Pine Nuts with McAvoy Layne: The art of swearing
I have a good friend whose wife puts a jar out whenever I visit, and makes us deposit a dollar into that jar every time we use a profane word to color our conversation. So I always stock up on dollar bills before visiting.
Maybe it’s because I was in the Marine Corps, but I have found as an adult, that sprinkling your banter with an occasional cussword for emphasis is like sprinkling your mashed potatoes with pepper. Of course, if ladies are present I am most guarded, and if children are present I abstain altogether.
Yet, nobody could swear, I have to believe, like Mark Twain. As his thirty-year housekeeper Katy Leary wrote in her book, A Lifetime with Mark Twain, “Men don’t come any better in this world than Mr. Clemens. He swore like an angel, sort of amusing it was — and gay — not like real swearing. I suppose everybody has a few private cuss words of their own to help them over the rough places.”
Apparently, there was little or no wrath or malice in Sam’s swearing. As Elizabeth Wallace averred, “Gently, slowly, with no profane inflections of voice, but irresistibly as though they had the headwaters of the Mississippi for their source, came this stream of unholy adjectives and choice expletives.”
And Sam had his own personal respect for the art swearing.
“As for profanity, there are times when profanity provides a relief denied even to prayer, and when it comes to pure ornamental cursing, the average American is gifted above the sons of men. Oh, I used to be able to utter an oath that would knock the dust up where it struck the ground. When angry, count four; when very angry, go ahead and swear. It's the people's poetry.
"A gentleman can swear and still be a gentleman if he does it in a nice and benevolent and affectionate way. I had a lady friend who was not feeling well last week, and she asked me, ‘Sam, what can I do to feel better? I feel awful!’ So I told her what my doctor told me, I said, ‘Dear, you must give up drinking, smoking & swearing.’

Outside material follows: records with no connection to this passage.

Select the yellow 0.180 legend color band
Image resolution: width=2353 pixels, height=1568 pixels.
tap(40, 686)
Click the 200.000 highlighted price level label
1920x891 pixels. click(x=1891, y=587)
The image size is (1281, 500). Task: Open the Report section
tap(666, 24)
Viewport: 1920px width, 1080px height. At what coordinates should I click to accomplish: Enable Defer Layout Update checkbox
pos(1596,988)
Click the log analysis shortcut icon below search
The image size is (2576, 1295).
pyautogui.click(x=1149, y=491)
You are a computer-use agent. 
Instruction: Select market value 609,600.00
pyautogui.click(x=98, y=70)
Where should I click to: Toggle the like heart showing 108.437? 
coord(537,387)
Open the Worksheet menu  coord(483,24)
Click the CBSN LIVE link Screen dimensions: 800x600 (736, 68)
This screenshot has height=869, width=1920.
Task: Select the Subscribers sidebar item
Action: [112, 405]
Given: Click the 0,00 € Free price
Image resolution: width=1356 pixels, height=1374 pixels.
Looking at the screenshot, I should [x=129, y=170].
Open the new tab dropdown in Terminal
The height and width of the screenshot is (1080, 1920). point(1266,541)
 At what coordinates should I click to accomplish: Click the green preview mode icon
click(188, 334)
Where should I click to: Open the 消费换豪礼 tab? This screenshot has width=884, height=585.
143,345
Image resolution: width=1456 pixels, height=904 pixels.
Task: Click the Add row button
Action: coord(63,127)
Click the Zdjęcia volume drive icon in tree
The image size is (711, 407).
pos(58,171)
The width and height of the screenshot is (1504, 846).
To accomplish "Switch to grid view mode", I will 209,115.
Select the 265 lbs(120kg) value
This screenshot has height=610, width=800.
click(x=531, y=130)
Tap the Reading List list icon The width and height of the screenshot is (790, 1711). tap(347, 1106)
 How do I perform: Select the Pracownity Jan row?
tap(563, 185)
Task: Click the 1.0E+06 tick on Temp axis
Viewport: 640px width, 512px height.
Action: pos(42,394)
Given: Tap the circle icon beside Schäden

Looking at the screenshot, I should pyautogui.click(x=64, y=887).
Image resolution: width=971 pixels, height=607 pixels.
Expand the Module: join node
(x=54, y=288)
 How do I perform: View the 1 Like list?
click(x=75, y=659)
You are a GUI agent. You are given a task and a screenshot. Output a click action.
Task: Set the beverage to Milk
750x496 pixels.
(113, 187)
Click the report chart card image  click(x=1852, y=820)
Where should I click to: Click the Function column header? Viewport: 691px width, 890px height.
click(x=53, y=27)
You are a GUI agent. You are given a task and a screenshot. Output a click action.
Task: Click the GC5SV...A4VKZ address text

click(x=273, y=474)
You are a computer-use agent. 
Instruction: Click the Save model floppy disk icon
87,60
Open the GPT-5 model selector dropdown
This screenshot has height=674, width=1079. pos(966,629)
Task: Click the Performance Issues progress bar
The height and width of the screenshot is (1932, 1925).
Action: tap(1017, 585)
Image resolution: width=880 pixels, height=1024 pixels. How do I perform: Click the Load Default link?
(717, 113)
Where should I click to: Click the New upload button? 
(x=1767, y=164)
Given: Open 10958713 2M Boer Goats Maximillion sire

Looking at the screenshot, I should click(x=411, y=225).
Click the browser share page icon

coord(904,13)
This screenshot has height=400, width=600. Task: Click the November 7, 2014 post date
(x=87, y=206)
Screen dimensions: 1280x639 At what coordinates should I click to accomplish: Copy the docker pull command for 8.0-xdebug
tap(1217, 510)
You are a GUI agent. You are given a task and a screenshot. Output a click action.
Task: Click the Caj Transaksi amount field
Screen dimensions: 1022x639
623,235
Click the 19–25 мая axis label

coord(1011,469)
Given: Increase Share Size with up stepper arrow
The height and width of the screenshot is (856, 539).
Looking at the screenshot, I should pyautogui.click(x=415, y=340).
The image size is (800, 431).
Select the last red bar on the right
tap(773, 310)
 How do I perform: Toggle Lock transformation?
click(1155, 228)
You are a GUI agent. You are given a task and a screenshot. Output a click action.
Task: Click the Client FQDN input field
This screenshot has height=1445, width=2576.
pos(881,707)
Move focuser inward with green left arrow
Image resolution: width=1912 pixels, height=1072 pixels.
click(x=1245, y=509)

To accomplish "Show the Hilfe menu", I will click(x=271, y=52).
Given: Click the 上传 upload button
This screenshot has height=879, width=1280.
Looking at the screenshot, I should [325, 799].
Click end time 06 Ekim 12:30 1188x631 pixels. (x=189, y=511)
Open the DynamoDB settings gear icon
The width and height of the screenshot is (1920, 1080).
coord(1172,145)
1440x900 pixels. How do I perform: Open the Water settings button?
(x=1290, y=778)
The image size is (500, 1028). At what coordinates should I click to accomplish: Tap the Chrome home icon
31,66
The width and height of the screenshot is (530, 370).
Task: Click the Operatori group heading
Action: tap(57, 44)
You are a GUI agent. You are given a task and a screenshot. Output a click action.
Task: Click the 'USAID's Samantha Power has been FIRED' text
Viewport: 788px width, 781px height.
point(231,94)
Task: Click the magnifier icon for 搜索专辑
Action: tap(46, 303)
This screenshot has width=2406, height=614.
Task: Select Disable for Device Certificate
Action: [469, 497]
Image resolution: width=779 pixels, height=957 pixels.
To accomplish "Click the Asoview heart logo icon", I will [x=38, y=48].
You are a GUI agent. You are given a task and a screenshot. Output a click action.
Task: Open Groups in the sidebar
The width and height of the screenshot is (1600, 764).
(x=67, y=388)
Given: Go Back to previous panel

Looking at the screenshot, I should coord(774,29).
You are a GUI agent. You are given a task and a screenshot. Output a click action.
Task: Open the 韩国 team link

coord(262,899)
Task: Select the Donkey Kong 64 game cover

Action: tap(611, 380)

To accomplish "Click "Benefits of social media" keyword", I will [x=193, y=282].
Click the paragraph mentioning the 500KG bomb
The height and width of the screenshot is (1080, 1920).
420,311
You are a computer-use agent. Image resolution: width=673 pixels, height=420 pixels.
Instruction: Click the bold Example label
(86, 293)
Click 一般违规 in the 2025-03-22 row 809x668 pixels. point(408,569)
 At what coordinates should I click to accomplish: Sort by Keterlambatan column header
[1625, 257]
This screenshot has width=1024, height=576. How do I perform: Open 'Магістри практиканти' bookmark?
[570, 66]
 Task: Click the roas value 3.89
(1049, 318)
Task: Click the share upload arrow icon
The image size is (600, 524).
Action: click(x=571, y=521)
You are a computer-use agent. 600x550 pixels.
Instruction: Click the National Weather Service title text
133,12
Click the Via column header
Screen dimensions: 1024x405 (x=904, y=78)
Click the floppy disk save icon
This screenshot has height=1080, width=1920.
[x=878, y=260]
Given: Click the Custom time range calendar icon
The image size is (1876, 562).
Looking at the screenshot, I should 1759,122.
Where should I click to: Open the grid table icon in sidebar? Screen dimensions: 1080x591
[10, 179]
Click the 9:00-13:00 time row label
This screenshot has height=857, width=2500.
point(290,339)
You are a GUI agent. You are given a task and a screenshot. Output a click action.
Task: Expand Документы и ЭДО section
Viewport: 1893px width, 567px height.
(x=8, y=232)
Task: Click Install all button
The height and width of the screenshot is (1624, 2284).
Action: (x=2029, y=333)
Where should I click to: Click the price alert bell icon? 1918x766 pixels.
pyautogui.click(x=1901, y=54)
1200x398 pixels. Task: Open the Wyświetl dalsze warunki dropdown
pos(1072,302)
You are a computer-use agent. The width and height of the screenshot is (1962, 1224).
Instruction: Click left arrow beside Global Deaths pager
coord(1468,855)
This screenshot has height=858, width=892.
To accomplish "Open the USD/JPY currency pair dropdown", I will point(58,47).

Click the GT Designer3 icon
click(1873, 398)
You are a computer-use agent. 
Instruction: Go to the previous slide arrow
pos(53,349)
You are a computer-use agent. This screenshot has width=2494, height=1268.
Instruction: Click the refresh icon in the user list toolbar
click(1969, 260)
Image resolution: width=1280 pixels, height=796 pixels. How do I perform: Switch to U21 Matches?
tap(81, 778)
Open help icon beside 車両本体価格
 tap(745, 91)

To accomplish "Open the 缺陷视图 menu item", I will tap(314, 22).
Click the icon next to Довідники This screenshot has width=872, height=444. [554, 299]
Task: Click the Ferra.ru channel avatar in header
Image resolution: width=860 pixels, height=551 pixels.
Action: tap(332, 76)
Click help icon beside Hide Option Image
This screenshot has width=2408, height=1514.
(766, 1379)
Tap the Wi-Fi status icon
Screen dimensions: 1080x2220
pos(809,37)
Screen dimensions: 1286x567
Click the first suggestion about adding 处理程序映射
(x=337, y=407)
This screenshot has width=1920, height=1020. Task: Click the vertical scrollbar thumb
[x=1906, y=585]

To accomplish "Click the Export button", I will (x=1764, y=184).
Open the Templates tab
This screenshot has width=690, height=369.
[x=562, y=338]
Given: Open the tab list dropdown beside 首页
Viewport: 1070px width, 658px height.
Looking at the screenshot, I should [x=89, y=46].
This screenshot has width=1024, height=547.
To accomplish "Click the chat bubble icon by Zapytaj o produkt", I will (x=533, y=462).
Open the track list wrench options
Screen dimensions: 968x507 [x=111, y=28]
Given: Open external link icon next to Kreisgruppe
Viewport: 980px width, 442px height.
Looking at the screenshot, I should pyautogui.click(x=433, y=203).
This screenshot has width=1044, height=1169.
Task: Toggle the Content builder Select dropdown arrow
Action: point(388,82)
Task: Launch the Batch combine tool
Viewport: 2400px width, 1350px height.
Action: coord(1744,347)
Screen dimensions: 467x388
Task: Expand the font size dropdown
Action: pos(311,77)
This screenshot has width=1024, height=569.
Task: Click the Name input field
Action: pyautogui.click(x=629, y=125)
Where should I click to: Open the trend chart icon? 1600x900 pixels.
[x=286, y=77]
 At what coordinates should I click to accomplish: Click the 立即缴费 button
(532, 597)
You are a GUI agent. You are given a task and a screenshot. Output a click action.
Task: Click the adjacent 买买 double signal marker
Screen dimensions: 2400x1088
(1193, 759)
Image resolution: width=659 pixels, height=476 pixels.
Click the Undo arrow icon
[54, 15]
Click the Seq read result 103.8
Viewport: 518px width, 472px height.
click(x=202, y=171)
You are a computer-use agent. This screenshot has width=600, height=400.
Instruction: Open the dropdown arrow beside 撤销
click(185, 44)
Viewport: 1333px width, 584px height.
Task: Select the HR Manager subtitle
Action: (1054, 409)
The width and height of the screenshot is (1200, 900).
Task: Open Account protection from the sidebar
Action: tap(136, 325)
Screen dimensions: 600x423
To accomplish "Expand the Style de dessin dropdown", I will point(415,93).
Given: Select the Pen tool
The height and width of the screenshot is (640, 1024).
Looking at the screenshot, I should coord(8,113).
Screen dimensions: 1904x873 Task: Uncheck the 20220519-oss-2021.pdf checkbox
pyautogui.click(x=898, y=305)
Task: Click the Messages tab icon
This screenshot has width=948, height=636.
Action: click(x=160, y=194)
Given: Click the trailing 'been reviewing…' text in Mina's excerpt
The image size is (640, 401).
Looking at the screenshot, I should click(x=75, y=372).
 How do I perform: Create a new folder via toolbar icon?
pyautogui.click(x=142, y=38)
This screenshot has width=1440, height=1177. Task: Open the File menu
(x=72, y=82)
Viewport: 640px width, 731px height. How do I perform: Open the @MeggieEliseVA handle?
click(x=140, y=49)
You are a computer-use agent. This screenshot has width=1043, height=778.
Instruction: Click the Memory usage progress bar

"She said, ‘But Sam, that would be easy, I don't drink, I don't smoke, and I've never sworn.’
"There it was. She had been neglecting her habits. Here was this poor moral pauper, a sinking ship, with no baggage to throw over. Oh yes, one little bad habit might have saved her.”
Sam’s swearing, it might be safe for us to say, was an artform unto itself. I only wish I could have had the distinct pleasure of hearing it fall upon my ears, like an American folksong. By listening to Mark Twain’s swearing, well, I’m confident it might improve my own liberal use of profanity and make me more comprehensible to my comrades in conversation. Sadly, that might not happen today, but it might happen.
— For more than 30 years, in over 4,000 performances, columnist and Chautauquan McAvoy Layne has been dedicated to preserving the wit and wisdom of “The Wild Humorist of the Pacific Slope,” Mark Twain. As Layne puts it: “It’s like being a Monday through Friday preacher, whose sermon, though not reverently pious, is fervently American."